On 19/02/2021 08:46, Jan Beulich wrote:
On 18.02.2021 18:41, Julien Grall wrote:


On 18/02/2021 17:04, Jan Beulich wrote:
On 18.02.2021 14:19, Julien Grall wrote:


On 18/02/2021 13:10, Jan Beulich wrote:
On 17.02.2021 17:29, Julien Grall wrote:
On 17/02/2021 15:13, Jan Beulich wrote:
On 17.02.2021 15:24, Julien Grall wrote:> --- a/xen/drivers/passthrough/x86/iommu.c> +++ 
b/xen/drivers/passthrough/x86/iommu.c> @@ -149,6 +149,13 @@ int arch_iommu_domain_init(struct domain 
*d)>  >  void arch_iommu_domain_destroy(struct domain *d)>  {> +    /*> +     * There 
should be not page-tables left allocated by the time the
Nit: s/not/no/ ?

+     * domain is destroyed. Note that arch_iommu_domain_destroy() is
+     * called unconditionally, so pgtables may be unitialized.
+     */
+    ASSERT(dom_iommu(d)->platform_ops == NULL ||
+           page_list_empty(&dom_iommu(d)->arch.pgtables.list));
     }
static bool __hwdom_init hwdom_iommu_map(const struct domain *d,
@@ -279,6 +286,9 @@ int iommu_free_pgtables(struct domain *d)
          */
         hd->platform_ops->clear_root_pgtable(d);
+ /* After this barrier no new page allocations can occur. */
+    spin_barrier(&hd->arch.pgtables.lock);

Didn't patch 2 utilize the call to ->clear_root_pgtable() itself as
the barrier? Why introduce another one (with a similar comment)
explicitly now?
The barriers act differently, one will get against any IOMMU page-tables
modification. The other one will gate against allocation.

There is no guarantee that the former will prevent the latter.

Oh, right - different locks. I got confused here because in both
cases the goal is to prevent allocations.
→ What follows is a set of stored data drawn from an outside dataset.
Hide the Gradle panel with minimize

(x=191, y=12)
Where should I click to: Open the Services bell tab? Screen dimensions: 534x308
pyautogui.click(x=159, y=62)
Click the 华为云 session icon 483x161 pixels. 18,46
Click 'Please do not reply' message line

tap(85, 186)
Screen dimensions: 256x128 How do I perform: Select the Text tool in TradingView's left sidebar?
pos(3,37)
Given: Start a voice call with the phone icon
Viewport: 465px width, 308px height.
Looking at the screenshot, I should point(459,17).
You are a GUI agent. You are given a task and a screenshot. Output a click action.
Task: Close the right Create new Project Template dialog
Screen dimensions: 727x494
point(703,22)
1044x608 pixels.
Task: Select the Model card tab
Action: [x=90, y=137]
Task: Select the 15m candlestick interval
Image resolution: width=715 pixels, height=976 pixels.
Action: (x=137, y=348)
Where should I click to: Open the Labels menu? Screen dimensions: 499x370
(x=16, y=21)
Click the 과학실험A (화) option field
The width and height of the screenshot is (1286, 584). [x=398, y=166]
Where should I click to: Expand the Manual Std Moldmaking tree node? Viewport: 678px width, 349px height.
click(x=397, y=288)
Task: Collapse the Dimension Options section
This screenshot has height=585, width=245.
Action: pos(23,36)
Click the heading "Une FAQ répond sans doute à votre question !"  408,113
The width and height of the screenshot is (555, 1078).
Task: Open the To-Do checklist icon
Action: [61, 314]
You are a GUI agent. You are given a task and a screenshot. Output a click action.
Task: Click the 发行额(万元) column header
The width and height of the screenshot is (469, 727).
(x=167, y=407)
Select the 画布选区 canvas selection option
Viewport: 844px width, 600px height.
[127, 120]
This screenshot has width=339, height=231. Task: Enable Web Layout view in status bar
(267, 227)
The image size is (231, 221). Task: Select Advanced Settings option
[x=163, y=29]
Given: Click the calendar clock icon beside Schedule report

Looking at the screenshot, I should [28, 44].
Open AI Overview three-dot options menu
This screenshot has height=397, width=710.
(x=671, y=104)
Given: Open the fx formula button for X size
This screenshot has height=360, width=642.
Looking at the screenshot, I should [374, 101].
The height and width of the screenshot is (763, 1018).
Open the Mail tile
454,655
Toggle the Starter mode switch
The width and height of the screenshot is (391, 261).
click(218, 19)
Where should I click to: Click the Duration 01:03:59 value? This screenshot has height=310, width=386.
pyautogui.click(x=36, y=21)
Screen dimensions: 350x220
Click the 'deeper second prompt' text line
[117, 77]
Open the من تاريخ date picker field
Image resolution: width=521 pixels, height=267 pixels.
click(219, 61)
@@ -315,9 +326,29 @@ struct page_info *iommu_alloc_pgtable(struct domain *d)
         unmap_domain_page(p);
spin_lock(&hd->arch.pgtables.lock);
-    page_list_add(pg, &hd->arch.pgtables.list);
+    /*
+     * The IOMMU page-tables are freed when relinquishing the domain, but
+     * nothing prevent allocation to happen afterwards. There is no valid
+     * reasons to continue to update the IOMMU page-tables while the
+     * domain is dying.
+     *
+     * So prevent page-table allocation when the domain is dying.
+     *
+     * We relying on &hd->arch.pgtables.lock to synchronize d->is_dying.
+     */
+    if ( likely(!d->is_dying) )
+    {
+        alive = true;
+        page_list_add(pg, &hd->arch.pgtables.list);
+    }
         spin_unlock(&hd->arch.pgtables.lock);
+ if ( unlikely(!alive) )
+    {
+        free_domheap_page(pg);
+        pg = NULL;
+    }
+
         return pg;
     }

As before I'm concerned of this forcing error paths to be taken
elsewhere, in case an allocation still happens (e.g. from unmap
once super page mappings are supported). Considering some of the
error handling in the IOMMU code is to invoke domain_crash(), it
would be quite unfortunate if we ended up crashing a domain
while it is being cleaned up after.

It is unfortunate, but I think this is better than having to leak page
tables.


Additionally, the (at present still hypothetical) unmap case, if
failing because of the change here, would then again chance to
leave mappings in place while the underlying pages get freed. As
this would likely require an XSA, the change doesn't feel like
"hardening" to me.

I would agree with this if memory allocations could never fail. That's
not that case and will become worse as we use IOMMU pool.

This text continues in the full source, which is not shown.